Very little research has been done to characterise CRCs arising in Bangladeshi patients, despite the reportedly low frequency of CRC and suggestions of a high proportion of early-onset CRCs in this population . Here we confirmed that BAN patients have a relatively early age of onset of CRC compared to CAU patients presenting at the same hospital and that the age of onset remains low even after potential LS cases have been omitted. This raises the possibility that BAN CRCs have arisen as a result of environmental influences and/or a genetic predisposition that can lead to somatic molecular changes and clinicopathological features dissimilar to those found in tumours from the wider UK population. This study aimed to uncover any clinical or genetic features specific to BAN CRCs.
We observed no major differences in the clinical features between early- and late-onset BAN MSS, and most findings were consistent with CAU MSS cancers reported previously . Survival of the early-onset and the late-onset BAN MSS CRC was similar, even though the early-onset cases were all left-sided unlike the late-onset (62.5% left-sided). We cannot, however, rule out a relationship between age of onset and survival as our cohort was relatively small. It also remains to be seen if BAN CRC characteristics change over time and between generations, particularly as environmental factors such as diet change can impact on the population.
There were, however, an unexpectedly large proportion of mucinous tumours in the BAN sample set. This observation may be linked to the reduced frequency of KRAS mutations in BAN MSS compared with CAU CRCs and CRCs in other populations. Specifically, KRAS is mutated at frequencies between 30%-44% in African American, Chinese and Japanese CRCs [23–25]. It is difficult to ascertain if the high proportion of early-onset cases causes the reduction in the number of KRAS mutations in BAN, as previous studies suggested only marginal differences between early-onset and late-onset CAU CRCs with regard to KRAS mutations (<50 years, 29%; >50 Years, 33%) . These frequencies also concur with those we reported previously for CAU CRCs . On the other hand, there is evidence that KRAS mutation frequency is lower in early-onset CRC in India (≤50 years, 24%; ≥60 Years, 47%) . Further investigation in BAN CRCs will help to explain the aetiology behind the low KRAS mutations and high mucin percentage.

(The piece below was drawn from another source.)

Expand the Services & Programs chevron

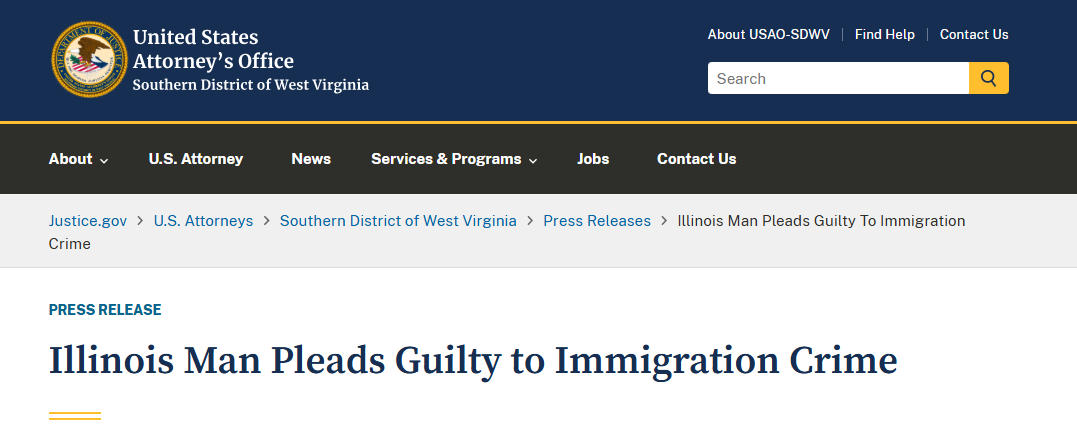pyautogui.click(x=533, y=160)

We found no BRAF mutations in BAN MSS CRC, although the absence of MSI cancers in the cohort may contribute to this observation . Overall, it will be interesting to confirm these results in a larger cohort of BAN patients and establish how this may affect clinical decision, particularly in view of the increased use of targeted therapy in CRC.
We utilised high-density SNP bead arrays to detect any genomic alterations that might be specific to BAN patients. The BAN cohort contained both diploid and polyploid cancers, and the copy number changes detected were largely comparable to those seen in the CAU CRCs. We also identified small, heterozygous deletions on chromosome 16p13.2 in a substantial number of BAN and CAU MSS CRCs. Deletion of this part of the genome has been previously described in a number of studies on genomic alterations in CAU and Japanese CRCs [29–33].

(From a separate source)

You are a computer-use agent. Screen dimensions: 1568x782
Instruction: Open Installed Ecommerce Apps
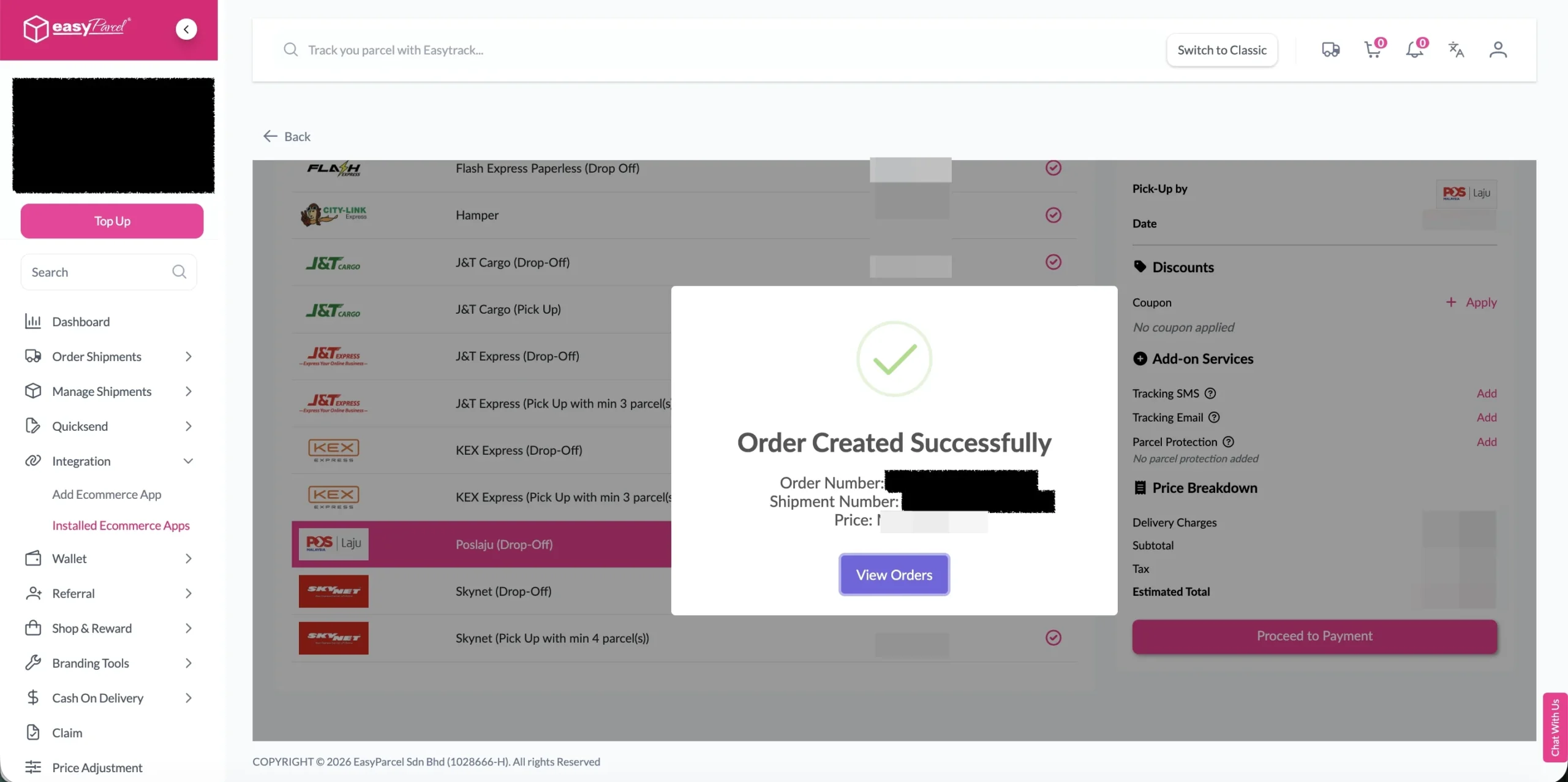pyautogui.click(x=121, y=525)
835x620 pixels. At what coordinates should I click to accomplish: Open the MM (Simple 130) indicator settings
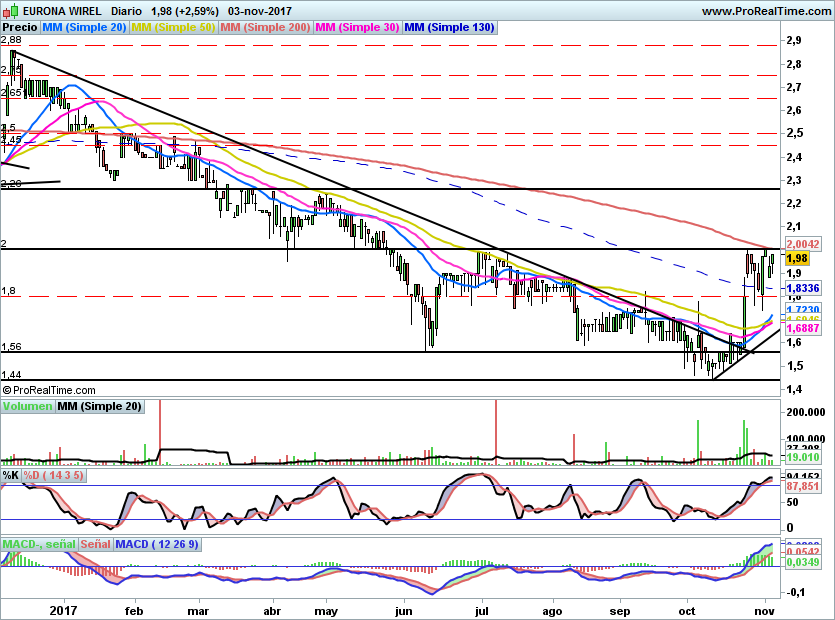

In our sample set, the deletion was more frequent in BAN CRCs compared to CAU cancers, although there was no difference in occurrence between early- and late-onset BAN CRCs. This region of the genome encodes RBFOX1, a highly conserved RNA-binding protein that regulates tissue-specific alternative splicing indicating important basic functions in development and differentiation. When we examined RBFOX1 in a large number of CRCs from The Cancer Genome Atlas Network sample set, we found that the regulatory regions and 5’ exons of the gene is often deleted, which may lead to aberrant RBFOX1 expression or isoform distribution. Interestingly, in a recent study the 5’ untranslated region of RBFOX1 was also rearranged in 4/25 melanoma , pointing to the possible importance of this part of the gene.
Very little is known about the expression or role of RBFOX1 in the intestine. Using immunohistochemistry, we confirmed that RBFOX1 is expressed at low levels in normal gut tissues and that expression is often lost in CRC. We also identified a small number of novel somatic mutations in CRC. Therefore, RBFOX1 appears to be targeted by various mechanisms in CRC. Functionally, loss of RBFOX1 activity may lead to aberrations in the splicing of a significant number of genes, generating diverse functional products that vary from those found in normal tissue . Alternative splicing is a key feature of cancer [36–38] including CRC [35, 39] and the identification of RBFOX1 targets in CRC will help to determine if RBFOX1 deletion is a critical feature of dysfunctional splicing in CRC.
To our knowledge, this is the first report of genomic characterisation of CRC in British Bangladeshi populations. We concluded that there were no genetic copy number alterations unique to BAN MSS CRCs, but that mutations of RAS signalling oncogenes were comparatively rare. The functional role of RBFOX1 mutations in BAN and CAU MSS CRC highlights aberrant alternative splicing in CRC as an important mechanism for further study.